The Miami Maid was an all-wood flying boat with a cantilever parasol wing. It made use of existing components: the wing was a Fokker design and the hull that of a Curtiss F flying boat. In plan the wing was tetragonal out to rounded tips and swept only on the trailing edge. It was built from mahogany and spruce, with box spars and fabric-covering, and was held over the fuselage by pairs of inverted-V cabane struts between the upper fuselage longerons and the forward and aft wing spars, the latter outward-leaning. Narrow chord ailerons filled about half the span.

Its pusher mounted radial engine, a 256 hp Menasco-Salmson B-2 on the prototype, was strut-mounted and completely uncowled over the wing with its propeller turning in a deep, rectangular cutout in the trailing edge. Production aircraft were expected to use a 300 hp Wright Whirlwind J-6-9.

The two step hull of the Maid had an ash framework, including the longerons, keel and transverse steps. The outer surfaces were mahogany with double planking on the planing bottom and plywood elsewhere.

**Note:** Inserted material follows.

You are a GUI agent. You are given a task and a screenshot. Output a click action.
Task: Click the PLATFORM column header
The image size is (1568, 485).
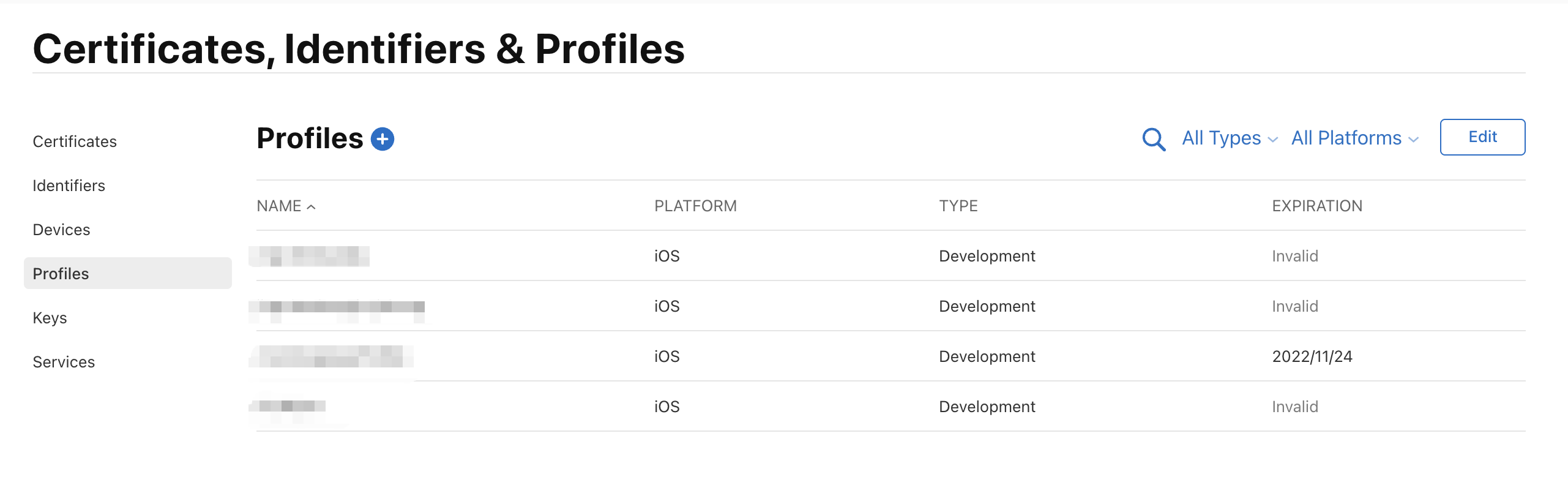pyautogui.click(x=695, y=206)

The hull was divided internally into five water-tight compartments. Stability on the water was provided by two narrow, unstepped, under-wing floats, each mounted on three struts. The two crew sat side-by-side ahead of the wing leading edge. Photographs show them protected by two different windshield designs, one an inclined, one-piece screen, and the other an inclined, two-piece swept unit strengthened by a horizontal, triangular sheet that gave better protection. This open cockpit could be quickly enclosed if necessary. Its three passengers sat on a long seat behind the crew.

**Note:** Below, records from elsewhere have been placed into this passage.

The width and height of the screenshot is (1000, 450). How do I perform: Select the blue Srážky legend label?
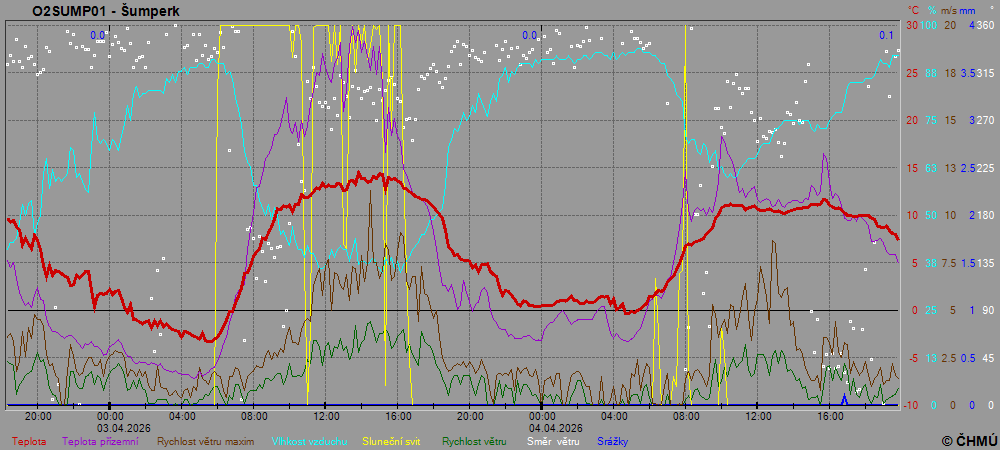point(613,440)
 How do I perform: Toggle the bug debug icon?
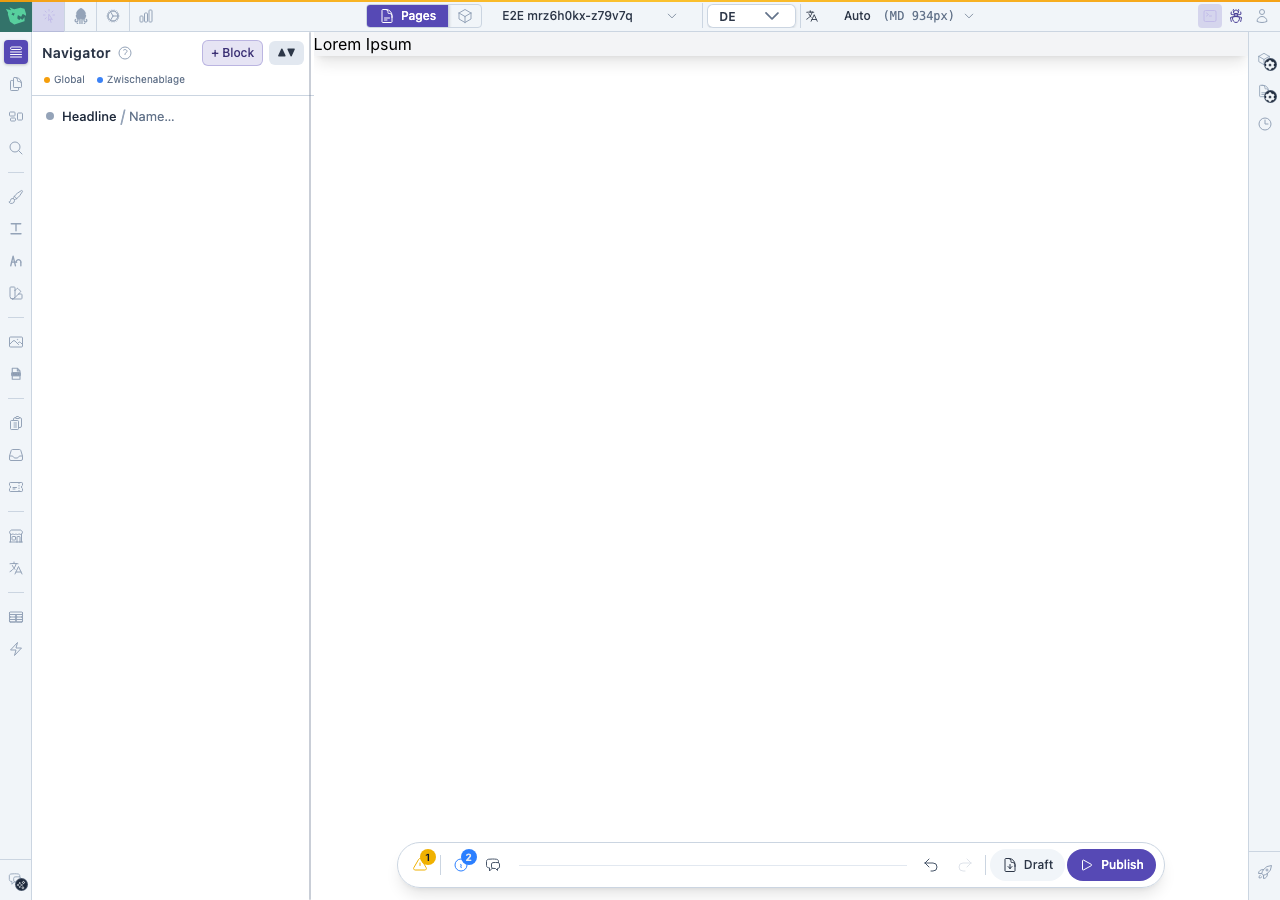pyautogui.click(x=1237, y=16)
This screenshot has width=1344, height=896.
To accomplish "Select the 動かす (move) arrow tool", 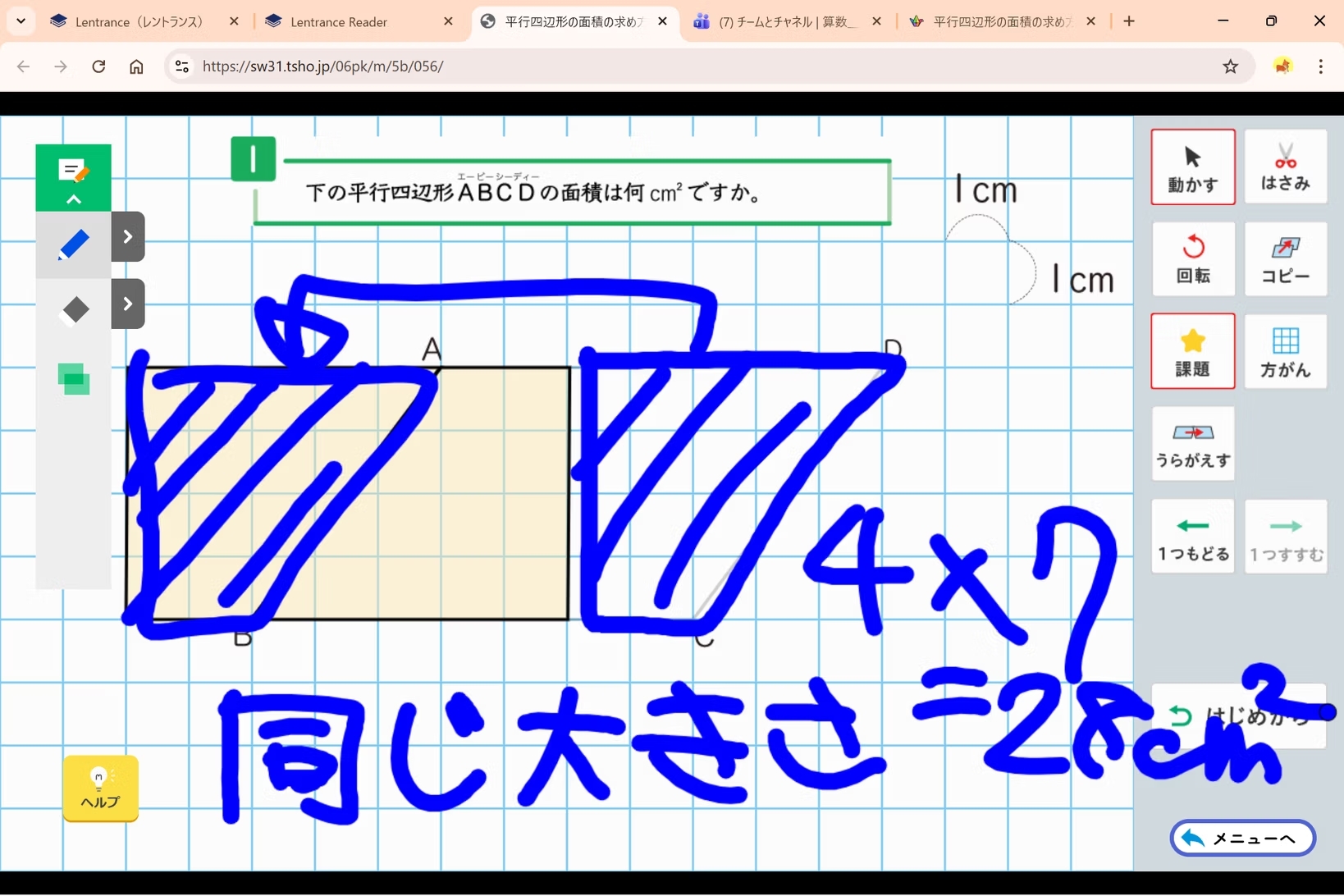I will 1192,167.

The Maid's empennage was angular, with a triangular fin and rectangular balanced rudder. Its tailplane, clipped triangular in plan, was braced on each side from below with pairs of vertically orientated V-struts from the fuselage to its front and rear. Its elevators were rectangular apart from a cut-out for rudder movement.

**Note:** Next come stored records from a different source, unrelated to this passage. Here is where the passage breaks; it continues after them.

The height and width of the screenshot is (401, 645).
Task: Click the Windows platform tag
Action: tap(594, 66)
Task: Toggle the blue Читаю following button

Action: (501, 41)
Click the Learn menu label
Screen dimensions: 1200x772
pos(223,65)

The Miami Maid was first flown, off water, on 26 March 1929. Early tests showed it had pleasant and responsive control characteristics. At that time the retractable undercarriage was not fitted, though the intention was to do this by the summer of 1929. It is not certain if this happened. It is also not known if the prototype was modified to accept the Whirlwind engine but a second aircraft was built and fitted with one.

In mid-1929 funding was being sought to build a Miami factory in which five Maids a month would be built but nothing came of it.